Now let’s turn to a more interesting and controversial case, the possibility that we have access to information about mathematical objects or some mathematical realm through mathematical intuition of some kind. Certainly there are domains in which it seems that our mathematical intuitions are relatively consistent both internally and with the mathematically intuitions of most other people, namely logic, arithmetic, and possibly geometry. However, inconsistencies with these intuitions are certainly possible, and sometimes even mathematically profitable. For example, it is possible to construct internally consistent logics that defy our mathematical intuitions about truth and to use them productively. More significantly there are a large number of cases in which our mathematical intuition is essentially silent, where both of two mutually exclusive possibilities are consistent with everything that is mathematically intuitive to us, such as the continuum hypothesis or the axiom of choice (although the two are not independent of each other). And, on these issues, it is even possible for the mathematical intuition of different people to pull them in opposite directions. Now such inconsistencies do not themselves necessarily refute mathematical intuition as a source of information. The real problem is that no justified explanation can be given for these inconsistencies, as we could with the apparent inconsistencies of the senses. Certainly we can hypothesize reasons, but none of them are backed up by anything besides the necessity of coming up with some explanation (nothing in our source of information about the mathematical world, or about our minds, or the external world, has anything to say about our connection to the hypothesized mathematical world or its limitations). This refutes mathematical intuition as a source of information, unless insights from some other source of information can validate it and explain away the apparent problems. (Of course it doesn’t rule out the possibility that mathematical intuition is a source of information about something subjective, but if it is construed as such it is only an addition to the information we have about our own minds, specifically it would be information about the psychological sources of mathematical intuition.)

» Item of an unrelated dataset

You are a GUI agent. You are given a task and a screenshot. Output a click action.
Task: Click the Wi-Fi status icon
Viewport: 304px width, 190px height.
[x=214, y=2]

What the case of mathematical intuitions brings up is that we need some way to distinguish between genuine sources of information and instincts. Because instincts may be apparently consistent among people, but that doesn’t mean they provide information about anything except what was of survival value in the past. For example, we could imagine that all people are born with the belief that “X is Y”, but such a universal belief does not reveal any information to us about this “X”. The most obvious distinction between the two seems that a source of information can always divulge genuinely new facts, but instinct (and thus intuition) seems limited to a finite number of facts or general rules. Thus I would explain our mathematical intuition as a kind of useful instinct that leads us to believe in certain general rules about inference, addition, and so on. But it is obviously not a source of information, because when we get beyond those general rules, to things that are independent of them, our mathematical intuition is silent or inconsistent.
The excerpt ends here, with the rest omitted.